Esa postura no se limitó al silencio: existieron también avales explícitos a la violencia estatal. Documentos de la época revelan una ambigüedad que equiparaba la represión del Estado con las acciones de los grupos armados, en un contexto donde las desapariciones de opositores comenzaban a multiplicarse sin un cuestionamiento claro.
La «Diplomacia Silenciosa» de la Conferencia Episcopal
La Conferencia Episcopal Argentina, liderada por figuras como Juan Carlos Aramburu y Raúl Primatesta, adoptó una aproximación llamada “diplomacia silenciosa”, buscando dialogar con la Junta Militar para intervenir en situaciones específicas, evitando confrontaciones que pudieran intensificar la violencia.

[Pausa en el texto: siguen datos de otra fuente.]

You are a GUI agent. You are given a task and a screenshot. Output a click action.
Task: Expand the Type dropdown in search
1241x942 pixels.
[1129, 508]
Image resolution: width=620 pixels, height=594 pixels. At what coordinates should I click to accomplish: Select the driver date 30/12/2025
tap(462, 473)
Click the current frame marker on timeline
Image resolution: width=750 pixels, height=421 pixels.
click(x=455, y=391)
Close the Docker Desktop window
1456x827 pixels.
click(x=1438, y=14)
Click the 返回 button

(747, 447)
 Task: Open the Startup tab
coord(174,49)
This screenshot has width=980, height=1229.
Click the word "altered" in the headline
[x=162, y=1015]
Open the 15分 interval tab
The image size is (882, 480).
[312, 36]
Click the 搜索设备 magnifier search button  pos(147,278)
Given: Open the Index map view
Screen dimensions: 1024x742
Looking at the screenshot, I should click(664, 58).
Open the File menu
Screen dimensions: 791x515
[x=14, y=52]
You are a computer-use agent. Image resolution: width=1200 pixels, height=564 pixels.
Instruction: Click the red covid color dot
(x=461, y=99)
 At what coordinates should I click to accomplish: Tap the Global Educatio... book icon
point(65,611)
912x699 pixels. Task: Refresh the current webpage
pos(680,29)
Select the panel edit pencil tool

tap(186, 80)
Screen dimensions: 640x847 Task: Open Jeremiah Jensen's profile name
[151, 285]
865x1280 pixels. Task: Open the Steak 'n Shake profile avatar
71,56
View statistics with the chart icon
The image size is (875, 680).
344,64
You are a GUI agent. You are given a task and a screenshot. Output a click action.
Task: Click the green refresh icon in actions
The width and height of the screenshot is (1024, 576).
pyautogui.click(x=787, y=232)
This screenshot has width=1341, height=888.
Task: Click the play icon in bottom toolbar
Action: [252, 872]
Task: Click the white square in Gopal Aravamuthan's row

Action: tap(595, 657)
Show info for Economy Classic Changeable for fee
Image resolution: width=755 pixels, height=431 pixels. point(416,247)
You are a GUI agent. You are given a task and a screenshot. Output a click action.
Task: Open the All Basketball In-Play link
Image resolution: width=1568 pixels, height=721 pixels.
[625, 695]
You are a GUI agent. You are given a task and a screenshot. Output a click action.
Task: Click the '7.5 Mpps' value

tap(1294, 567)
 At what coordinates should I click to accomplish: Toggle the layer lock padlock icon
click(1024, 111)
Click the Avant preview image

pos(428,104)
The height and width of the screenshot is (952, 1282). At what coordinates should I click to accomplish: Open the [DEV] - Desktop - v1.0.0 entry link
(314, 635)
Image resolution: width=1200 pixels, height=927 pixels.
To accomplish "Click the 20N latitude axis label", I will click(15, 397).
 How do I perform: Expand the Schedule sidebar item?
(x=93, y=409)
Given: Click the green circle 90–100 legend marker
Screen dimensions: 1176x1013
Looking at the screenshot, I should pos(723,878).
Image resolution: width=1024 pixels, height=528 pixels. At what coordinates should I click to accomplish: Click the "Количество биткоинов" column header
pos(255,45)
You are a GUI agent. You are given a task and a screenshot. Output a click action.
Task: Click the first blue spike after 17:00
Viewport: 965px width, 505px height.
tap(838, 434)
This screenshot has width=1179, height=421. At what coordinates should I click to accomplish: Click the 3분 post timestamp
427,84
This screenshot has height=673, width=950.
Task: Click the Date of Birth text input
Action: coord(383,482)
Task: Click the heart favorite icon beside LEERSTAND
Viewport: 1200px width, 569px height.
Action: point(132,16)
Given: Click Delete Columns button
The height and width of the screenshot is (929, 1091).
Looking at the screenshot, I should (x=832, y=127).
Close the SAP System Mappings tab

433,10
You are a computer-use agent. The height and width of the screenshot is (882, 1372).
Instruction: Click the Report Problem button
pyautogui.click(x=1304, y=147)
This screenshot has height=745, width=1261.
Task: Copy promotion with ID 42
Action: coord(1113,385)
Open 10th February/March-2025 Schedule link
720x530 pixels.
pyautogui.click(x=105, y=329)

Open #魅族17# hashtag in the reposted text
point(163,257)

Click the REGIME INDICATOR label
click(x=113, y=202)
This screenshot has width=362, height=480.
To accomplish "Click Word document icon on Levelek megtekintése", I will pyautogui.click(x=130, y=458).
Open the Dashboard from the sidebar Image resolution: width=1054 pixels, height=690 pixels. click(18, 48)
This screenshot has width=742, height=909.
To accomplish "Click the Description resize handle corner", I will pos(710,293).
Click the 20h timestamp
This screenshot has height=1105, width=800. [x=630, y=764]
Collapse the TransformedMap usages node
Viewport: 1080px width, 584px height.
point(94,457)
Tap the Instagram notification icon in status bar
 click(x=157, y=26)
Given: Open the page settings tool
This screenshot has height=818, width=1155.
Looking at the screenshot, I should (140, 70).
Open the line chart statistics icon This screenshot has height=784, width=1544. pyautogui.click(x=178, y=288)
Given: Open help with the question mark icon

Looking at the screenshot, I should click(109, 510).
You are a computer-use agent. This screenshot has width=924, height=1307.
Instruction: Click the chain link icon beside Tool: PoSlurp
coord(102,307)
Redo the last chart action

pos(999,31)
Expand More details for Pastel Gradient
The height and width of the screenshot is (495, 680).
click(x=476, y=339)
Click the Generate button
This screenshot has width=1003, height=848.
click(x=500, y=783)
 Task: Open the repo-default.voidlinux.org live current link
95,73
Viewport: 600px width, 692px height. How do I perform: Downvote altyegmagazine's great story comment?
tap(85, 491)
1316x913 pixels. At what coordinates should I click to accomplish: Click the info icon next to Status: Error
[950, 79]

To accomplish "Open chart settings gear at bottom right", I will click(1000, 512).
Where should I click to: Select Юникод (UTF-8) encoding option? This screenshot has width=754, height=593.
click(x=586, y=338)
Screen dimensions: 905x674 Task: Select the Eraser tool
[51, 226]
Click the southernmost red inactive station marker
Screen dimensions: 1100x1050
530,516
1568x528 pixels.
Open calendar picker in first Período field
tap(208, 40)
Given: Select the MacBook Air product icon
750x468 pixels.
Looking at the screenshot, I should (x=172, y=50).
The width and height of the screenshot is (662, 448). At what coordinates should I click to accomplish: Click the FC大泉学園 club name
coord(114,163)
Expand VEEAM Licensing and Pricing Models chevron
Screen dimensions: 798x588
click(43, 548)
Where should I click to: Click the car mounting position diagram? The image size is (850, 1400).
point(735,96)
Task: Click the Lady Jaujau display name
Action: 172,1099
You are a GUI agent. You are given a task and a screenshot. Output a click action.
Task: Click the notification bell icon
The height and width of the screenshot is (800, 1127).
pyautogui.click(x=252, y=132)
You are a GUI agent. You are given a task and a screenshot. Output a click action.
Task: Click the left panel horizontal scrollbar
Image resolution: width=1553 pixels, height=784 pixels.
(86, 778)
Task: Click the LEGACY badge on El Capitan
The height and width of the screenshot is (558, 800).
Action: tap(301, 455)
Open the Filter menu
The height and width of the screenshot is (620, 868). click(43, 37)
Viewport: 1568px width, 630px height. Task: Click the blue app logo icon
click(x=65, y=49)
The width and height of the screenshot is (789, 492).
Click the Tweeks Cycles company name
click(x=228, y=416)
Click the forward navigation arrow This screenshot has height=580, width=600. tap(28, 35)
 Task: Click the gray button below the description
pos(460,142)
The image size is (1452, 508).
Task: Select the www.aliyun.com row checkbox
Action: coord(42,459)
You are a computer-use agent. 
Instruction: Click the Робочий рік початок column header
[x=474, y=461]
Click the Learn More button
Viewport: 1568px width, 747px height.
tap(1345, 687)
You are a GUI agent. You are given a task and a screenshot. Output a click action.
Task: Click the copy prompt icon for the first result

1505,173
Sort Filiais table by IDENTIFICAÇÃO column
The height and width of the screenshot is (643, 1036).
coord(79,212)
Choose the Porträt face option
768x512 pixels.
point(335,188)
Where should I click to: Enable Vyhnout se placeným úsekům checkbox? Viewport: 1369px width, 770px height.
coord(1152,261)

Sin embargo, esta estrategia mostró sus limitaciones. Documentos desclasificados indican que, aunque los obispos manifestaban preocupación por los desaparecidos, frecuentemente aceptaban respuestas evasivas de los militares, priorizando la batalla contra la “subversión”.
Colaboración y Complicidad
El Vicariato Castrense y una red de capellanes militares formaron parte activa del aparato represivo. Algunos obispos, como Adolfo Tortolo, mantuvieron relaciones estrechas con los dictadores, justificando teológicamente la tortura y el asesinato, convenciendo a los oficiales de que su labor era divina.
En los centros clandestinos de detención, la presencia de sacerdotes no era inusual. Algunos asistían a los torturadores, mientras otros presionaban a los prisioneros para que confiesen, ofreciendo alivio espiritual como recompensa.
Una Iglesia Resiliente: Martirio y Resistencia
No todos los sectores eclesiásticos se alinearon con el régimen. Existen evidencias de una «otra Iglesia», compuesta por sacerdotes, religiosas y laicos que, vinculados a la teología de la liberación, fueron víctimas del terrorismo de Estado. Este grupo se vio en la mira del régimen por su labor en barrios populares y su capacidad de organización.
El asesinato de Carlos Mugica
Previo a la dictadura, el asesinato del padre Carlos Mugica en 1974 marcó un indicio de la represión que vendría. Sin embargo, la violencia se volvió sistemática en 1976, con episodios brutales como la masacre de San Patricio, donde tres sacerdotes y dos seminaristas fueron asesinados por un grupo de tareas debido a su activismo social.
Enrique Angelelli y la voz del pueblo
El asesinato del obispo Enrique Angelelli en 1976 fue otro claro indicio de que la represión también alcanzaba a los sectores eclesiásticos que denunciaban la injusticia. Angelelli había alzado su voz contra la violencia y el empobrecimiento, lo que generó animosidad entre las élites locales y llevó a su muerte en un accidente de tráfico provocado.
Las religiosas francesas y su trágico destino
El secuestro de Alice Domon y Léonie Duquet, dos religiosas francesas, reveló la brutalidad del régimen. Ambas trabajaban con familias de desaparecidos y fueron llevadas a la ESMA, donde sufrieron torturas antes de ser arrojadas al mar en «vuelos de la muerte».